Prevaleceu o entendimento de que deve ser respeitada a livre iniciativa do locatário e a autonomia de vontade do fiador. A tese da minoria do tribunal, que acompanhamos, fazia prevalecer o princípio da dignidade da pessoa humana e do direito à moradia sobre o direito de crédito, considerando ainda que há outras garantias locatícias, previstas em lei, ao lado da fiança.

O STJ, nos casos de corte de energia elétrica pelo não pagamento, tomou orientação majoritária no sentido de sua admissibilidade (REsp 647.222), por ato direto da concessionária, como forma de compelir ao pagamento, sem necessidade de ação judicial de cobrança, com o argumento prevalecente dos custos sociais do inadimplemento.

A corrente minoritária sustentou haver afronta à dignidade da pessoa humana, por ser serviço essencial à sua vida, máxime em se tratando de pessoa física miserável, ou de hospitais e escolas; por outro lado, com uso inverso da análise econômica, argumentou que as concessionárias “consagram um percentual de inadimplemento na sua avaliação de perdas”.

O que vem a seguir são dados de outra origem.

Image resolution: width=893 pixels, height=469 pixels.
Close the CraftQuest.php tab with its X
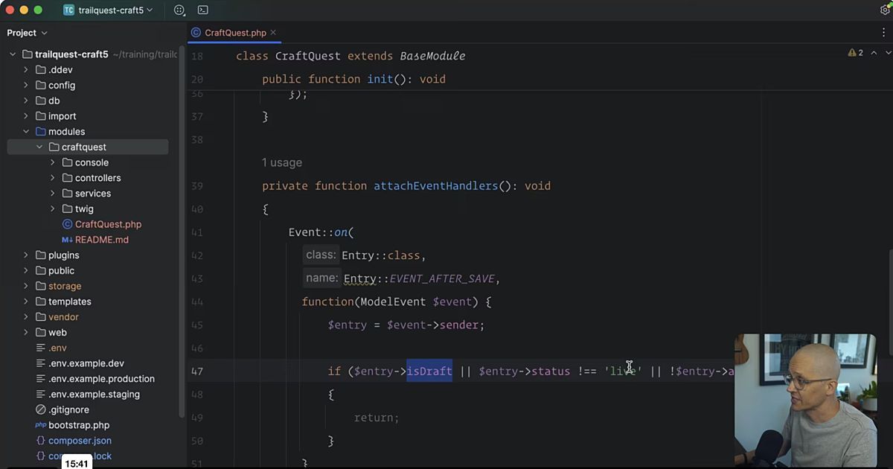[272, 33]
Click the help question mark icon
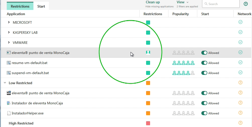 [246, 4]
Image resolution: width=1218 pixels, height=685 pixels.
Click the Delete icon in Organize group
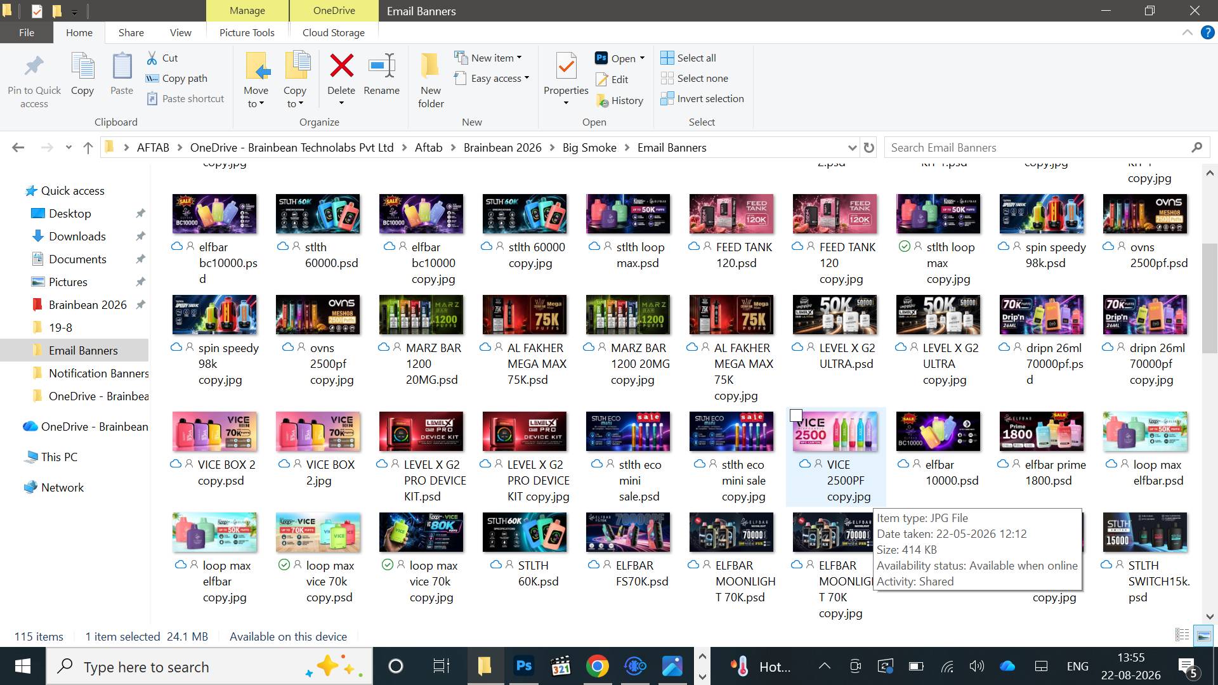pos(341,66)
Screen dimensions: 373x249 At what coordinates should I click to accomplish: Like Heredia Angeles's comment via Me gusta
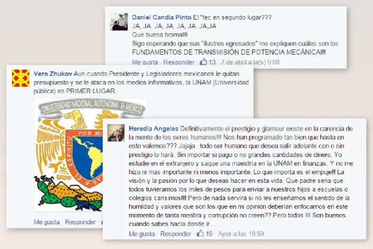click(x=142, y=234)
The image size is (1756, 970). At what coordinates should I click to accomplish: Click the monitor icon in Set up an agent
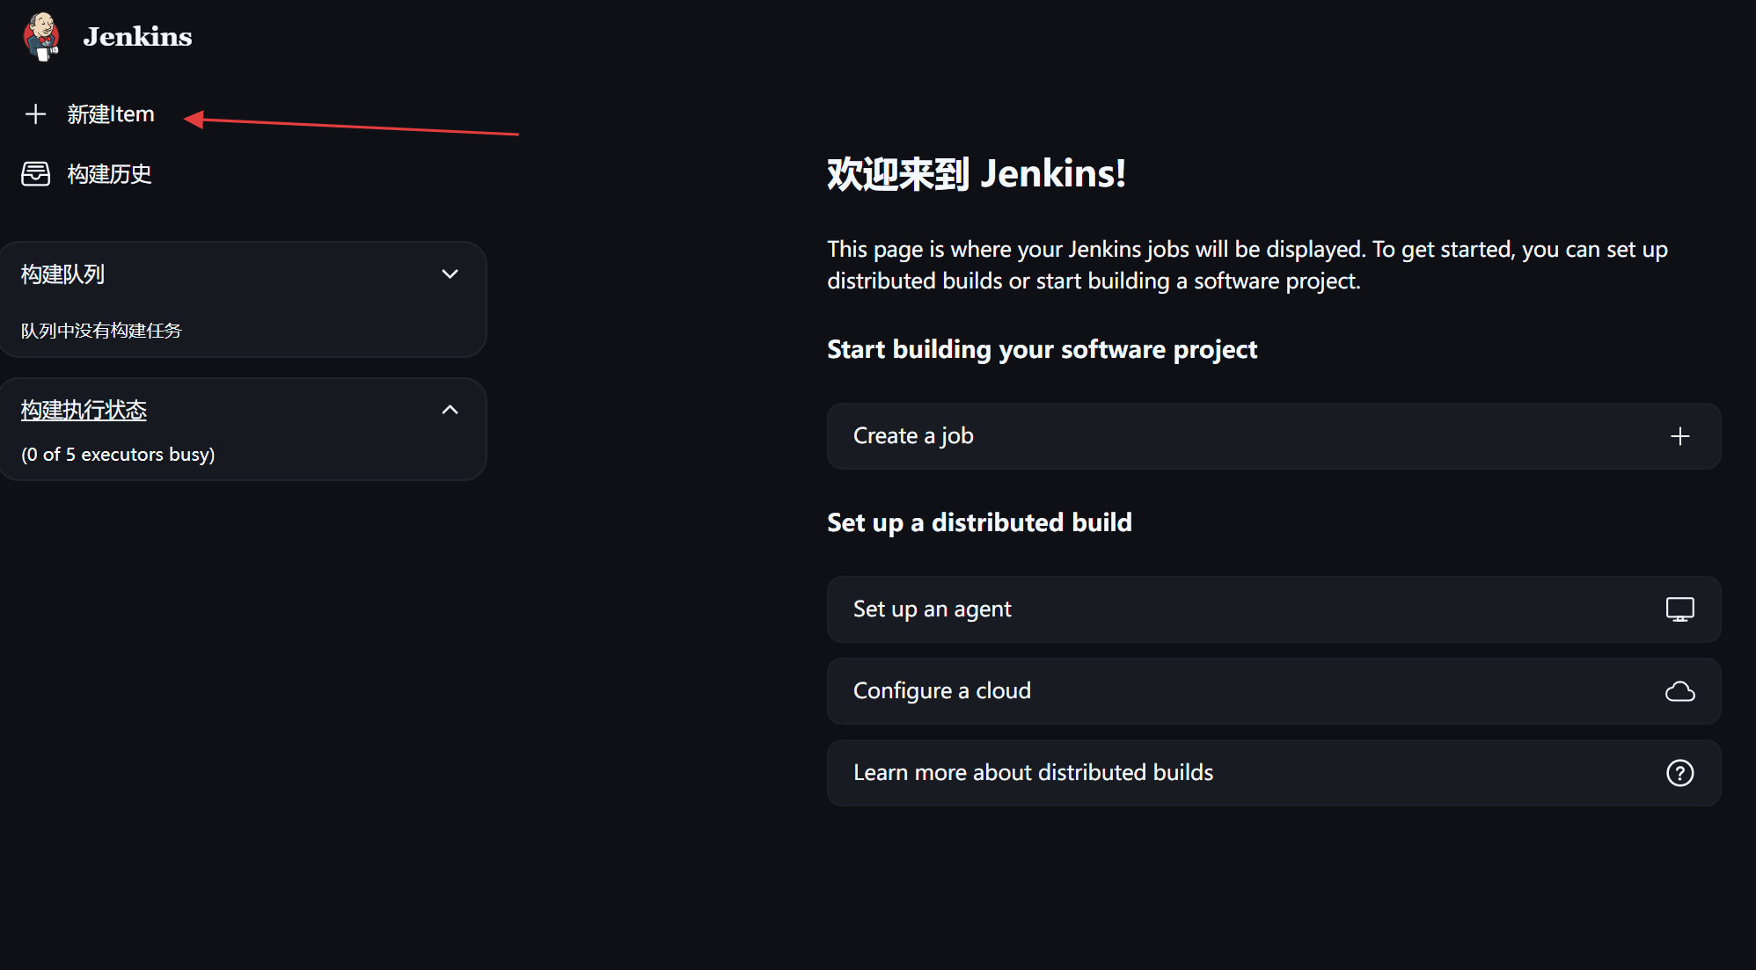pos(1679,609)
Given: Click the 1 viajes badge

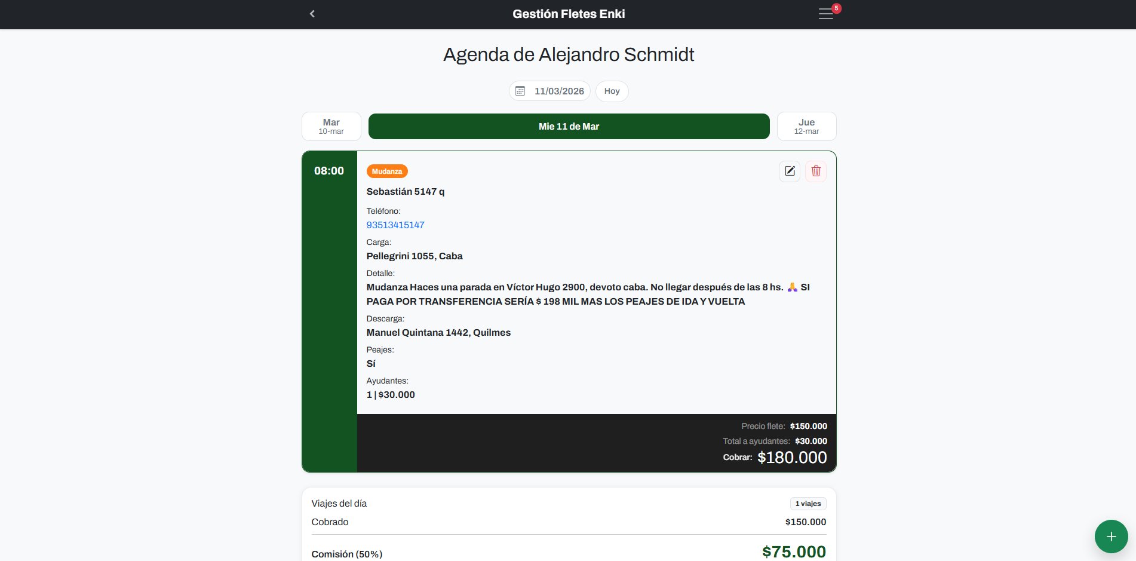Looking at the screenshot, I should 808,504.
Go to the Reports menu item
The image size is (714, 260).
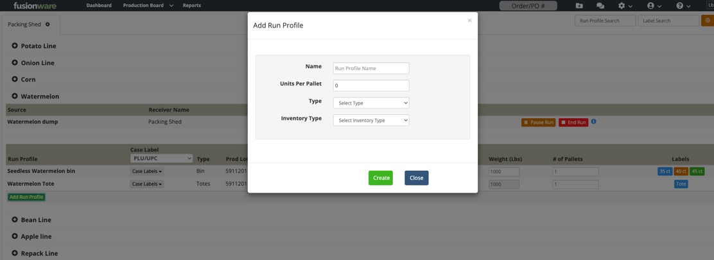point(191,6)
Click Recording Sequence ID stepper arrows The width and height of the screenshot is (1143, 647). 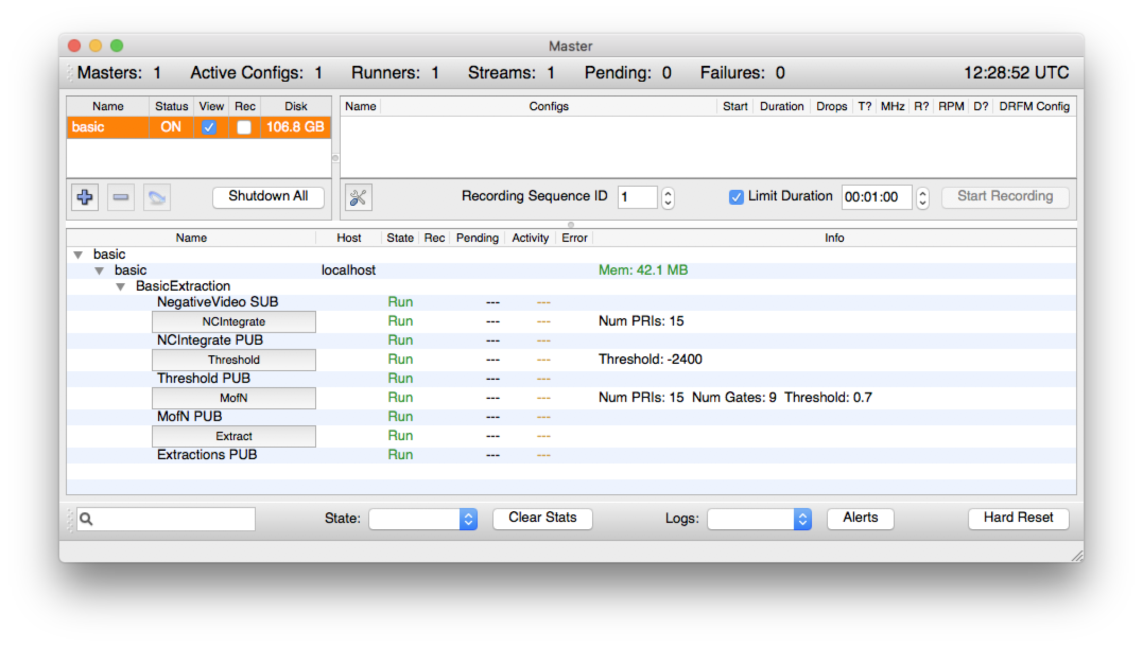point(668,197)
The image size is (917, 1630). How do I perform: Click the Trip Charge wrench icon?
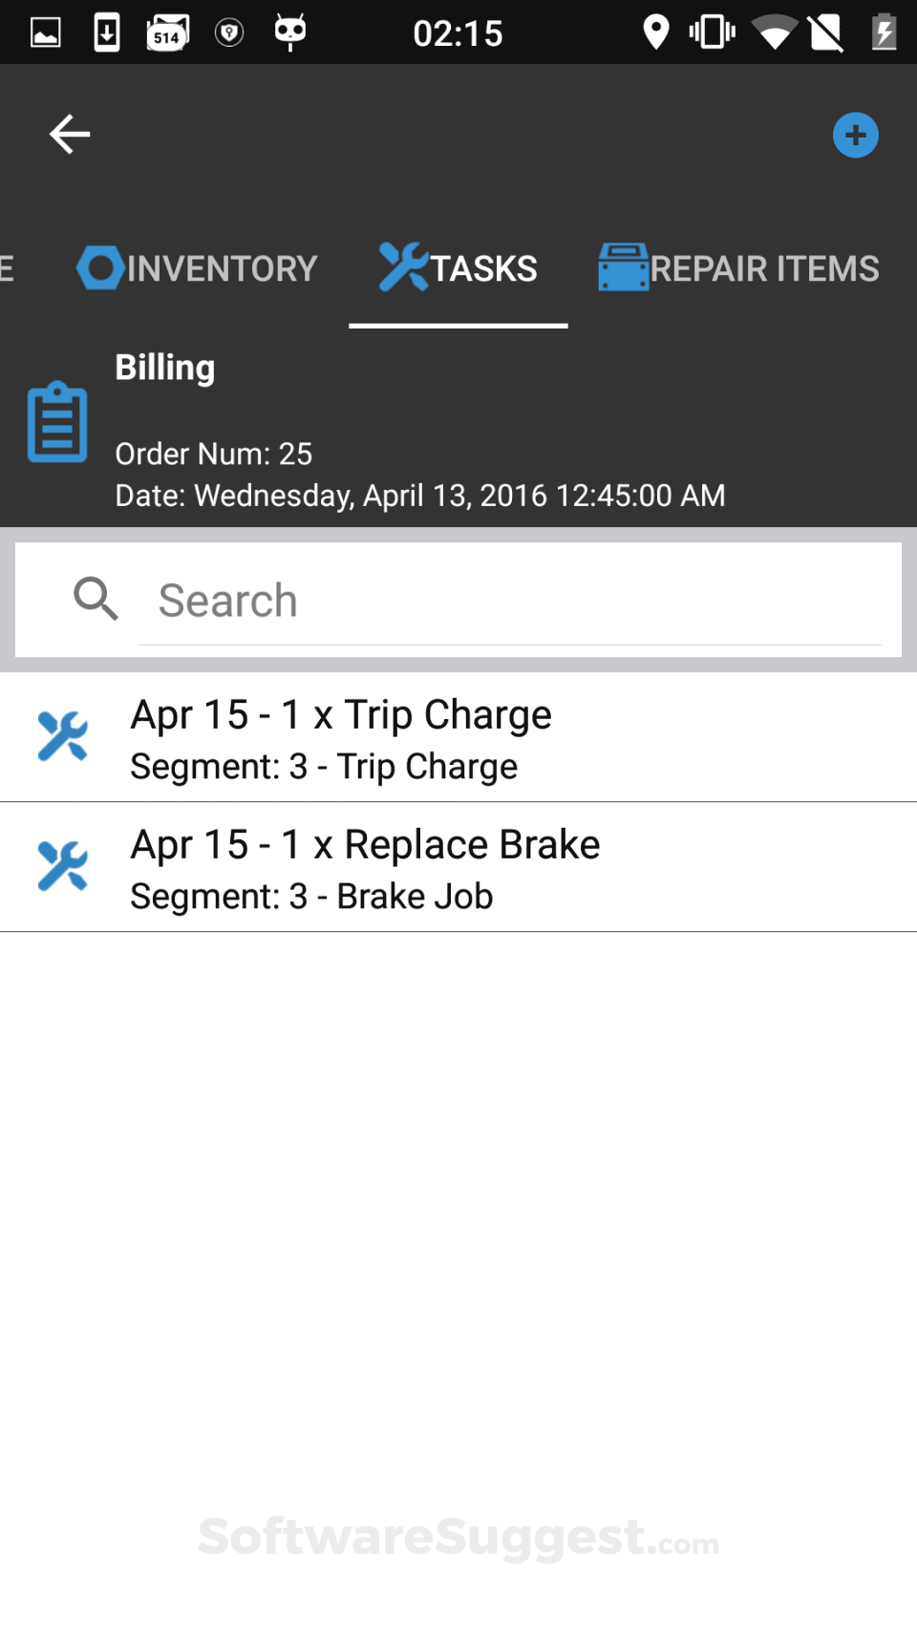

Para o direito brasileiro — não apenas por sua derivação do sistema romano-germânico, distanciado do sistema de common law —, mais importante que a análise econômica do direito é a consistente análise jurídica da economia, ou melhor, da atividade econômica, para a qual sobrelevam os valores e princípios jurídicos, voltados à construção de uma sociedade “livre, justa e solidária” (artigo 3º, I, da Constituição), que não podem ser sacrificados em razão de maior eficiência econômica, de custos sociais ou de maximização da riqueza individual ou social.